### WHAT TO DO
Could you give the entries again, exactly as written?

### DATA RECORDS
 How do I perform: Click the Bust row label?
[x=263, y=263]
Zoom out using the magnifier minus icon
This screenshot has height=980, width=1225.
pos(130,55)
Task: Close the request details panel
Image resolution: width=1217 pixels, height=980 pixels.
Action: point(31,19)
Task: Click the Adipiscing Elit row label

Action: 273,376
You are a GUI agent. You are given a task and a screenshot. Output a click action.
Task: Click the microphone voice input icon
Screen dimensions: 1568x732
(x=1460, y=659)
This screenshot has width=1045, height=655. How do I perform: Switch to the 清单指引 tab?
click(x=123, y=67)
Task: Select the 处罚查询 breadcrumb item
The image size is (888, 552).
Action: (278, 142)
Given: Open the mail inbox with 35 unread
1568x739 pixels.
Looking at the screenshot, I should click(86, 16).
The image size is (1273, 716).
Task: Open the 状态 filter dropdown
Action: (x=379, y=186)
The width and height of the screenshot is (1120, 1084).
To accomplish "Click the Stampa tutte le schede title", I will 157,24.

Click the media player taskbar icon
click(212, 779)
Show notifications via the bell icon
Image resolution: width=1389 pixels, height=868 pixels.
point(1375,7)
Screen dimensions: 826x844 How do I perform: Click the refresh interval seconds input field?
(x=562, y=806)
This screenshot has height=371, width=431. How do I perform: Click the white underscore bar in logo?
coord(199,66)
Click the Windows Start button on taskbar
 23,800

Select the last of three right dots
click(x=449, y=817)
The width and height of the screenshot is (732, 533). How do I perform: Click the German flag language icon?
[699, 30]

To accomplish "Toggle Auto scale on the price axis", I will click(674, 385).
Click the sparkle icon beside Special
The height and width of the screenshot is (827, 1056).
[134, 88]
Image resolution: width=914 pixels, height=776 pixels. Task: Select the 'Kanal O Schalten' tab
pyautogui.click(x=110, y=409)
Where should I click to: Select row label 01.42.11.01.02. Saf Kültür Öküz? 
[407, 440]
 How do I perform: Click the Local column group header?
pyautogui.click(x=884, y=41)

### OUTPUT OF THE TASK
 How do I perform: Click the Bust row label?
[x=263, y=263]
Zoom out using the magnifier minus icon
This screenshot has height=980, width=1225.
pos(130,55)
Task: Close the request details panel
Image resolution: width=1217 pixels, height=980 pixels.
Action: point(31,19)
Task: Click the Adipiscing Elit row label

Action: 273,376
You are a GUI agent. You are given a task and a screenshot. Output a click action.
Task: Click the microphone voice input icon
Screen dimensions: 1568x732
(x=1460, y=659)
This screenshot has width=1045, height=655. How do I perform: Switch to the 清单指引 tab?
click(x=123, y=67)
Task: Select the 处罚查询 breadcrumb item
The image size is (888, 552).
Action: (278, 142)
Given: Open the mail inbox with 35 unread
1568x739 pixels.
Looking at the screenshot, I should click(86, 16).
The image size is (1273, 716).
Task: Open the 状态 filter dropdown
Action: (x=379, y=186)
The width and height of the screenshot is (1120, 1084).
To accomplish "Click the Stampa tutte le schede title", I will 157,24.

Click the media player taskbar icon
click(212, 779)
Show notifications via the bell icon
Image resolution: width=1389 pixels, height=868 pixels.
point(1375,7)
Screen dimensions: 826x844 How do I perform: Click the refresh interval seconds input field?
(x=562, y=806)
This screenshot has height=371, width=431. How do I perform: Click the white underscore bar in logo?
coord(199,66)
Click the Windows Start button on taskbar
 23,800

Select the last of three right dots
click(x=449, y=817)
The width and height of the screenshot is (732, 533). How do I perform: Click the German flag language icon?
[699, 30]

To accomplish "Toggle Auto scale on the price axis", I will click(674, 385).
Click the sparkle icon beside Special
The height and width of the screenshot is (827, 1056).
[134, 88]
Image resolution: width=914 pixels, height=776 pixels. Task: Select the 'Kanal O Schalten' tab
pyautogui.click(x=110, y=409)
Where should I click to: Select row label 01.42.11.01.02. Saf Kültür Öküz? 
[407, 440]
 How do I perform: Click the Local column group header?
pyautogui.click(x=884, y=41)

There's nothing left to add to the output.